A conexão entre os subsistemas também permite que o SIN ajuste a distribuição da energia à sazonalidade das chuvas. Afinal de contas, em um país das dimensões do Brasil, os períodos de chuva, fundamentais para abastecer os reservatórios das hidrelétricas, variam de acordo com a região.

Outra vantagem é a possibilidade de planejar a utilização das diversas fontes que compõem a nossa matriz energética. A interconexão aumenta a eficiência do sistema e reduz os custos relacionados à geração.

Justamente por isso, é certo dizer que o SIN não apenas permite, como incentiva o uso de energia renovável no Brasil. Essa diversificação traz como principais benefícios a diminuição do uso de combustíveis poluentes e a redução dos impactos ambientais característicos dessas fontes energéticas.

Quais são as desvantagens do Sistema Interligado Nacional?

Embora o SIN seja eficaz em sua missão de abastecer o Brasil de forma equilibrada, não podemos deixar de citar alguns pontos negativos. Entre eles, podemos destacar as perdas energéticas que acontecem nas linhas de transmissão quando é necessário percorrer grandes distâncias.

Além disso, a possibilidade de abastecer uma região com energia gerada em outra parte do país, que inicialmente parece vantajosa, traz efeitos colaterais menos benéficos. Isso acontece porque essa complementação ao suprimento pode acabar desestimulando investimentos na geração na região assistida.

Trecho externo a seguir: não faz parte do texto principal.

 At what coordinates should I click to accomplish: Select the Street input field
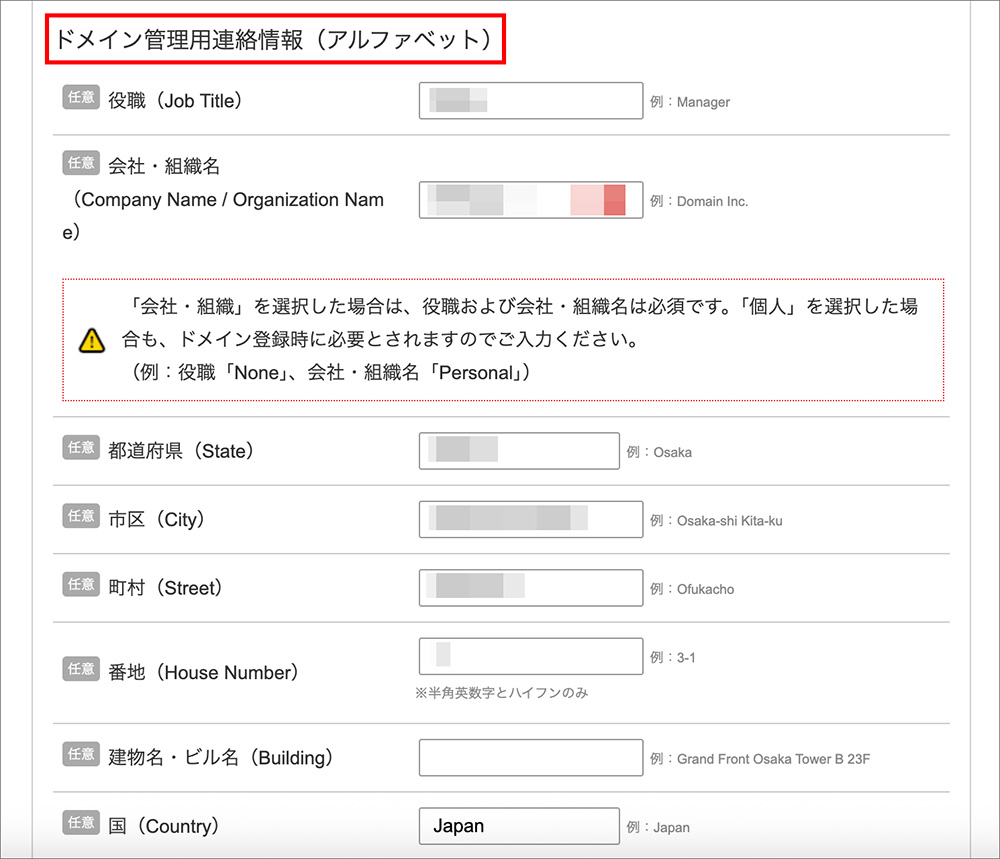[530, 587]
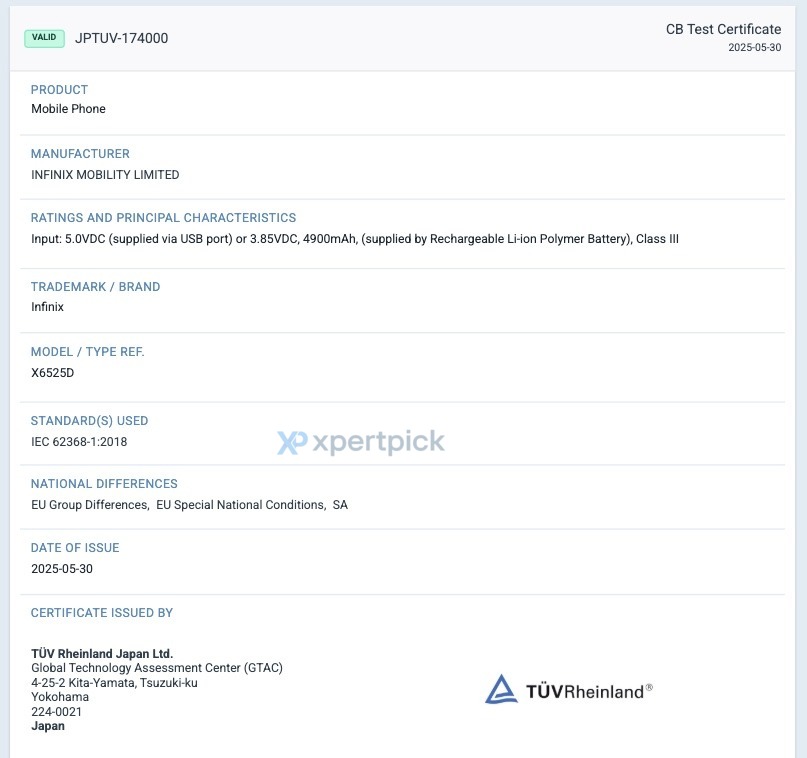Viewport: 807px width, 758px height.
Task: Click the Global Technology Assessment Center line
Action: tap(157, 668)
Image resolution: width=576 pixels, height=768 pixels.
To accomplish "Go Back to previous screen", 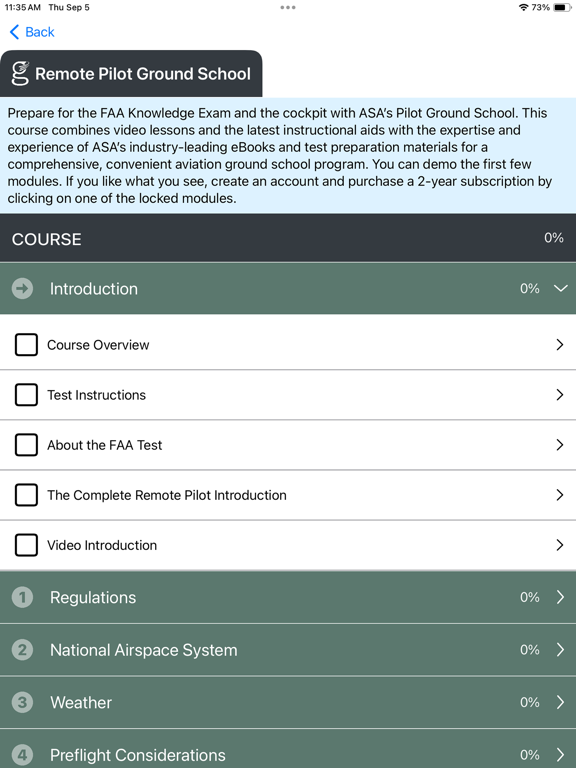I will 32,32.
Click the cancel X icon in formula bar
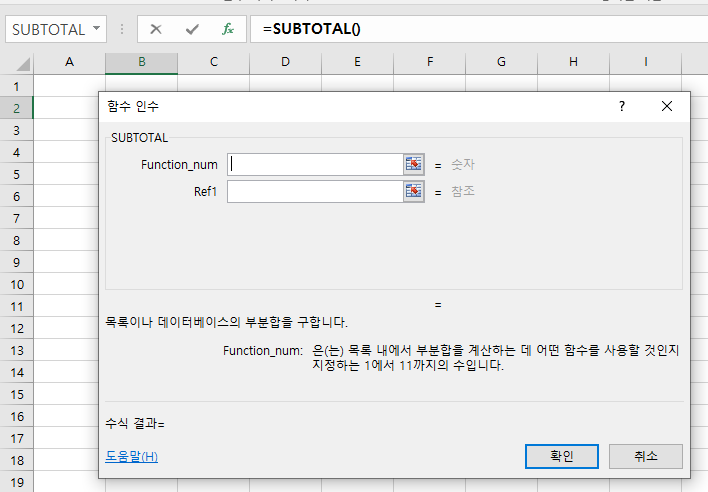Screen dimensions: 708x492 (155, 29)
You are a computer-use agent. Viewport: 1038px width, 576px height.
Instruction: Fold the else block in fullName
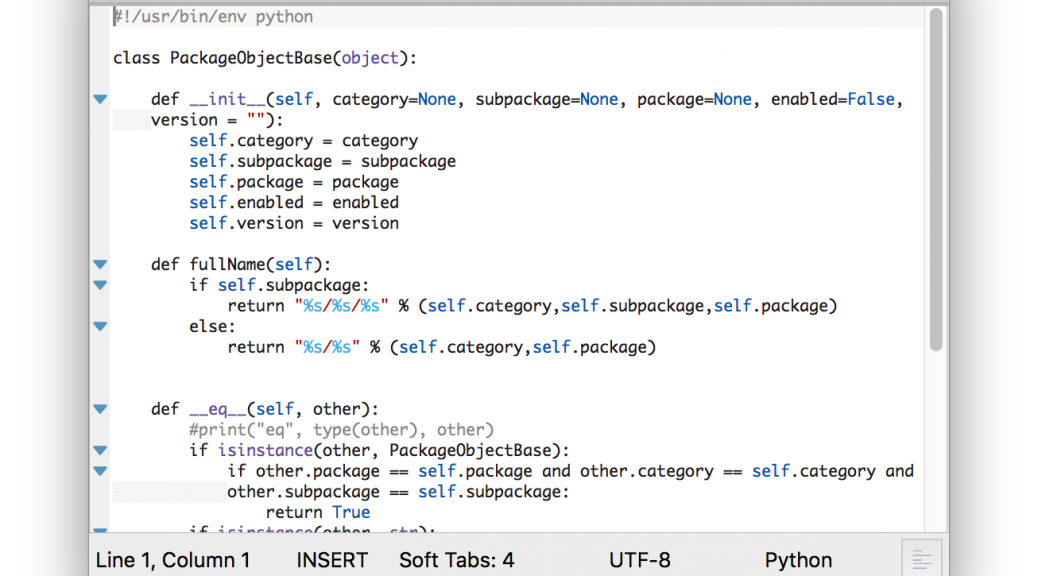point(100,326)
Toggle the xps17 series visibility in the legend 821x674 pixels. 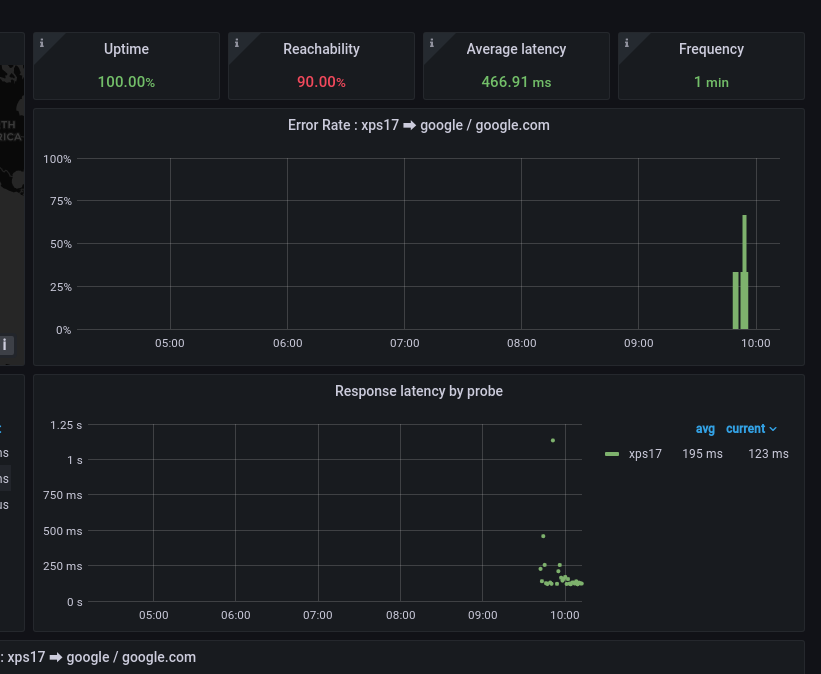645,453
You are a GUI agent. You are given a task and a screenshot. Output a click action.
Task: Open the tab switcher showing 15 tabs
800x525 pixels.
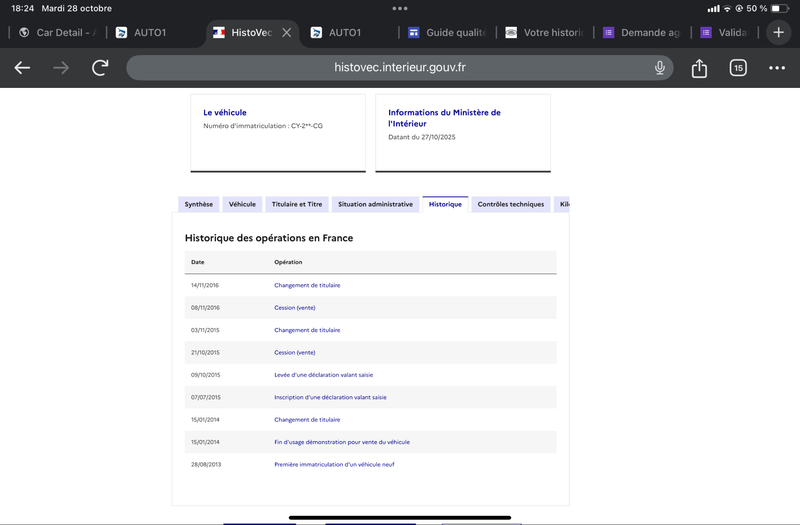pos(738,68)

As desvantagens do Sistema Interligado Nacional também chegam à conta de luz dos consumidores. Devido à complexidade e à envergadura do SIN, os custos com a transmissão de energia acabam deixando as tarifas um pouco mais salgadas.

SIN e o Mercado Livre de Energia

Em 1998, além do Sistema Integrado Nacional, também foi criado o Mercado Livre de Energia. Desde então, esse ambiente de contratação de energia elétrica permite que alguns consumidores negociem preços, prazo, volume e forma de pagamento diretamente com geradoras ou comercializadoras.

Ou seja, é a opção ideal para quem quer a liberdade de escolher seus fornecedores e não pagar as tarifas reguladas pelo governo. Afinal de contas, em comparação aos preços praticados pelas distribuidoras, os valores no Mercado Livre são muito mais competitivos e garantem uma economia expressiva nos gastos com energia.

No Brasil, qualquer indústria ou comércio ligado em média ou alta tensão pode participar, desde que atenda alguns requisitos.